=== 本文 ===
++++++++

お気に入りのマグカップが割れてしまった。寒い朝にコーヒーを飲もうとして、熱いお湯を注いだ瞬間にパキパキと亀裂が入った。


ボッテリしていて、私の手になじんだマグ。以前、北米に滞在していたときに買った思い出深いマグ。割れたマグから溢れてくるコーヒーをしばらくボーっと眺めていた。


それから新しいマグを探してみたけれど、なかなかしっくりくるものが見つからない。あのマグは余ほど心地よかったのだ。

気づけば、マグだけではなくて、身の回りのものも心地よいもので満たそうとしている。心地よい服、心地よい道具、心地よい仕事、心地よい関係、心地よい時間……。


以前はもっと、見た目の良さだとか、いい条件だとか、メリットだとか、効率だとか、機能性だとか……なにかしらわかりやすい判断基準があったような気がする。


それが、最近は「心地よいかどうか?」という曖昧なものになってきた。目には見えないもの、触ってみなければわからないもの。感触や直感を重視するようになってきた。変わってきた。


あの不格好で厚ぼったいマグカップにまた出会えるだろうか?

それとも、その「心地よい」という感覚すらも変わってしまって、また別のなにかを見つけるのだろうか?

++++++++

[テキストと要素を指し示すレコード]
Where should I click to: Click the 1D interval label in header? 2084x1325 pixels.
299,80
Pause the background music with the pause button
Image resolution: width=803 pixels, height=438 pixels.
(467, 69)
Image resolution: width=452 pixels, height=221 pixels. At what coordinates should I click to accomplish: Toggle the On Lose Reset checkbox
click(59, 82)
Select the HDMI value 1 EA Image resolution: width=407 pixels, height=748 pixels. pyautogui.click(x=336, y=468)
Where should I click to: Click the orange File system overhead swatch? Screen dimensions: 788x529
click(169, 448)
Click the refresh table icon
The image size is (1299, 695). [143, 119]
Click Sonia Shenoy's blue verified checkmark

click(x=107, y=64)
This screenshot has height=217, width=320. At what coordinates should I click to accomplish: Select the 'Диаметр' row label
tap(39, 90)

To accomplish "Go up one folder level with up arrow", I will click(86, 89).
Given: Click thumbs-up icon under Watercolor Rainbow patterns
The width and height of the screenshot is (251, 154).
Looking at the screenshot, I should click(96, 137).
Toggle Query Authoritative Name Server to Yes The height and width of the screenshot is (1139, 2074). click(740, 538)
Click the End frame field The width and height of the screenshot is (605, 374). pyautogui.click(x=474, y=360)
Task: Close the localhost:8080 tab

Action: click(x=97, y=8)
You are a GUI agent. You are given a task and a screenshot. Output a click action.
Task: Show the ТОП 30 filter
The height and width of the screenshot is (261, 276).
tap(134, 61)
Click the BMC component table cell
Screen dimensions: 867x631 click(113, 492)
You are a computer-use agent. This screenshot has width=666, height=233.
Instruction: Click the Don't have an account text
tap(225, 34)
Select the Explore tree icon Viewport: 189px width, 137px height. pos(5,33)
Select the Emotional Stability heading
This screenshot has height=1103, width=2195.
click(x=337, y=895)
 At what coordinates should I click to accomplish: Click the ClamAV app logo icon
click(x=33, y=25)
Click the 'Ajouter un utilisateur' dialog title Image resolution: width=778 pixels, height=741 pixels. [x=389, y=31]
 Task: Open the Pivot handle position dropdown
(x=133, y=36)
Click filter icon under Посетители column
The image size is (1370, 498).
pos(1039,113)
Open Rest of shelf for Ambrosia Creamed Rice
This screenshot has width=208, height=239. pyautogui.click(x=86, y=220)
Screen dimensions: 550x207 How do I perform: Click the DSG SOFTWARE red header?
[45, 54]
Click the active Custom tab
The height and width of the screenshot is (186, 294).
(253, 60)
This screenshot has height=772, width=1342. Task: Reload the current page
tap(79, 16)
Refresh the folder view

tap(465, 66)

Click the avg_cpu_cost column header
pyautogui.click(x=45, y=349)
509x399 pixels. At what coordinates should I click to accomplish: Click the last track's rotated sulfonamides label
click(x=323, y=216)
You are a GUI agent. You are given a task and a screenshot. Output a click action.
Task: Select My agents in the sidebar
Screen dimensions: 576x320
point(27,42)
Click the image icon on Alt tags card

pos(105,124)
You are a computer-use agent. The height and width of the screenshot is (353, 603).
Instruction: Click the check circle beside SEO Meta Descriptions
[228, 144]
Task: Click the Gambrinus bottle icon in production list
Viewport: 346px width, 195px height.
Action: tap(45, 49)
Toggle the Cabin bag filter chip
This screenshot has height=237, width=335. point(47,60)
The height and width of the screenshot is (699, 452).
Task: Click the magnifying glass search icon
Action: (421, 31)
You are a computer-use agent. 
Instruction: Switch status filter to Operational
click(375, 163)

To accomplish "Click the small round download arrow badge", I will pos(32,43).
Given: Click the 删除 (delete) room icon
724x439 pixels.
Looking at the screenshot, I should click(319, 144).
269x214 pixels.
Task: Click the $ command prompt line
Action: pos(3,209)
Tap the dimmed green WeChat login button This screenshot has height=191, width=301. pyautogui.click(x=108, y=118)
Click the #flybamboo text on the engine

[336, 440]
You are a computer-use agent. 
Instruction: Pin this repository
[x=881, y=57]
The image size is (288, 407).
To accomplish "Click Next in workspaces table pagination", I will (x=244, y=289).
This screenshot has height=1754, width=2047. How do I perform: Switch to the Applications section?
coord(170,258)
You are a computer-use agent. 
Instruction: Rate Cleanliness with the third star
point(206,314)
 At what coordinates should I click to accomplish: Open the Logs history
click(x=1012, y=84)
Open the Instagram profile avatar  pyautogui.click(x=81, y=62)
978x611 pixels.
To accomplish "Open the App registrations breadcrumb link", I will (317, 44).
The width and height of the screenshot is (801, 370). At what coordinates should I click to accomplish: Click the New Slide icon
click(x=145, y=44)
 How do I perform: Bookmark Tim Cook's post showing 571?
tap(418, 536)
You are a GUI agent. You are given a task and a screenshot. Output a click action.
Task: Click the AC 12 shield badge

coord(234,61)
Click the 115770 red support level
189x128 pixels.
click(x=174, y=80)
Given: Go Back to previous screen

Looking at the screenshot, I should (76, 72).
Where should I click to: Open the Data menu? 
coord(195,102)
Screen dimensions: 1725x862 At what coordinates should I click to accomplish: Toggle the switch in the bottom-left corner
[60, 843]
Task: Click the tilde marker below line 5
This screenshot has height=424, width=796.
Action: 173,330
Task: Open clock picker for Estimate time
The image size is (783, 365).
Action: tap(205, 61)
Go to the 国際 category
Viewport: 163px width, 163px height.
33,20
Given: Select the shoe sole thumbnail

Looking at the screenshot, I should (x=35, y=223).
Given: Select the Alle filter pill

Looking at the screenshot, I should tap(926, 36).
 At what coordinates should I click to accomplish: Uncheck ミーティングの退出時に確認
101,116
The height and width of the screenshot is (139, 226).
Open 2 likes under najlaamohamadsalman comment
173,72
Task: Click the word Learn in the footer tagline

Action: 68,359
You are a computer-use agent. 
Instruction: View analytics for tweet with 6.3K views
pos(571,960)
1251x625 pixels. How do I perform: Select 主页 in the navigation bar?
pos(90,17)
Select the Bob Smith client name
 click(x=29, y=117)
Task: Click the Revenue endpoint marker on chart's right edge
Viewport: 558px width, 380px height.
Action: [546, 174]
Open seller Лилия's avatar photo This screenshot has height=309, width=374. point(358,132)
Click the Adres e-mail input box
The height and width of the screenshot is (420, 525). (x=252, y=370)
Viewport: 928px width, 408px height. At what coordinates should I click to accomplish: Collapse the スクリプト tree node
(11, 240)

++++++++

=== やること ===
割れたマグカップをめぐる本文を、一字も変えずに全文繰り返すこと。 本文だけを使うこと。

=== 出力結果 ===
お気に入りのマグカップが割れてしまった。寒い朝にコーヒーを飲もうとして、熱いお湯を注いだ瞬間にパキパキと亀裂が入った。


ボッテリしていて、私の手になじんだマグ。以前、北米に滞在していたときに買った思い出深いマグ。割れたマグから溢れてくるコーヒーをしばらくボーっと眺めていた。


それから新しいマグを探してみたけれど、なかなかしっくりくるものが見つからない。あのマグは余ほど心地よかったのだ。

気づけば、マグだけではなくて、身の回りのものも心地よいもので満たそうとしている。心地よい服、心地よい道具、心地よい仕事、心地よい関係、心地よい時間……。


以前はもっと、見た目の良さだとか、いい条件だとか、メリットだとか、効率だとか、機能性だとか……なにかしらわかりやすい判断基準があったような気がする。


それが、最近は「心地よいかどうか?」という曖昧なものになってきた。目には見えないもの、触ってみなければわからないもの。感触や直感を重視するようになってきた。変わってきた。


あの不格好で厚ぼったいマグカップにまた出会えるだろうか?

それとも、その「心地よい」という感覚すらも変わってしまって、また別のなにかを見つけるのだろうか?